Aufgabe 1.
Bearbeite die Einträge, beginnend mit der Zeile, die „Screen dimensions: 237x250“ enthält, und endend mit dem letzten der Einträge. Gib diese Zeilen wieder, ersetze dabei „view count“ durch „like count“ und lass alles andere unverändert.

Ausgewählter Textauszug.
'''
Wo selbst das Einhorn rockt

Den großen Mythos von der Peinlichkeit befreien: Das könnte es sein, was die Jungens von Wolfmother so erfolgreich macht. Gerade weil ihre mit Legenden beladene Musik und ihr Jugendzimmer-Erscheinungsbild so weit auseinanderklaffen, liefern sie mehr als ein bloßes Revival des Hardrock

VON ANDREAS HARTMANN

Plötzlich muss es Hardrock sein. Die Siebzigerjahre, Black Sabbath, Led Zeppelin, Thin Lizzy. Langhaarrock aus der goldenen Ära der Hotelzimmerverwüster- und Groupiesvernascherbands kehrt dank Wolfmother aus Australien in einer Jugendzimmervariante zurück.
'''
Übungsmaterial.
'''
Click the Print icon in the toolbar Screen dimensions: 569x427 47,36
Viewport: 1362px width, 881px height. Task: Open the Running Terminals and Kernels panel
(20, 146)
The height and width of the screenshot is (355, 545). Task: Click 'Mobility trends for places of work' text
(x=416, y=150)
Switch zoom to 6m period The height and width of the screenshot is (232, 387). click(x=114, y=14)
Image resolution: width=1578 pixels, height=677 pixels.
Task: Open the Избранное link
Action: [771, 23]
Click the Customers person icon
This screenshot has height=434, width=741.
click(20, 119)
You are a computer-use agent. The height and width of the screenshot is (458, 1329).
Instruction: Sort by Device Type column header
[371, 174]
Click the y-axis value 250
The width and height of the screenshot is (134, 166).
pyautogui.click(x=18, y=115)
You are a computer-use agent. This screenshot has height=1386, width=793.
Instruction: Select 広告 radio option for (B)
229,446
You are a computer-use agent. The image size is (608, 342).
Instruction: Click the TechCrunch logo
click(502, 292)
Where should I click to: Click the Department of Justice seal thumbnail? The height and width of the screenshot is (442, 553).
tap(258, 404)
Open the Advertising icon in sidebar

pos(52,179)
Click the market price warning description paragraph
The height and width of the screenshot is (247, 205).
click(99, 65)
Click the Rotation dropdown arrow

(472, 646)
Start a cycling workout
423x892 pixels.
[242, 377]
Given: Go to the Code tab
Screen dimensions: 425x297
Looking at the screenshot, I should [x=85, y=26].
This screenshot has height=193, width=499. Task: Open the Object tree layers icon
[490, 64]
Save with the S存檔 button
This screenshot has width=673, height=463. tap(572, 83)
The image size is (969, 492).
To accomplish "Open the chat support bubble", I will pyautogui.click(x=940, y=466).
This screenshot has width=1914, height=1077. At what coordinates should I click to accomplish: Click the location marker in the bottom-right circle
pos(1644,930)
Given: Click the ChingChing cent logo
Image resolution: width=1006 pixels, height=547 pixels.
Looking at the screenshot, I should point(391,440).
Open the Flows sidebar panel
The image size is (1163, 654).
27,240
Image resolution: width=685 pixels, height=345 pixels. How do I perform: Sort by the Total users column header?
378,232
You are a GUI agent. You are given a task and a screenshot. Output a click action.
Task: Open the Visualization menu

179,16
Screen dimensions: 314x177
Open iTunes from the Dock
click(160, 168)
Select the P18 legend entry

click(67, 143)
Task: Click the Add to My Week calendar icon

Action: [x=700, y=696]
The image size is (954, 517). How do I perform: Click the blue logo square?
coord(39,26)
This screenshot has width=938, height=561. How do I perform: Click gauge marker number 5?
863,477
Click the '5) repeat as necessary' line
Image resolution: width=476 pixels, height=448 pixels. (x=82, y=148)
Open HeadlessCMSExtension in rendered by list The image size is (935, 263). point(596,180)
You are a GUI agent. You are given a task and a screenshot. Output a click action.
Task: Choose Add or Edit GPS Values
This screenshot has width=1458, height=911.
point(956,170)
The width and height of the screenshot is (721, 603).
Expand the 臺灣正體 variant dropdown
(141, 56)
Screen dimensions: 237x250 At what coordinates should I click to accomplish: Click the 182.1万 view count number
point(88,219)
'''
Aufgabe 2.
Aus welchem Land stammt die Band Wolfmother laut dem Textauszug?

Richtige Antwort 1.
Screen dimensions: 237x250 At what coordinates should I click to accomplish: Click the 182.1万 like count number
point(88,219)

Richtige Antwort 2.
Wolfmother stammt aus Australien.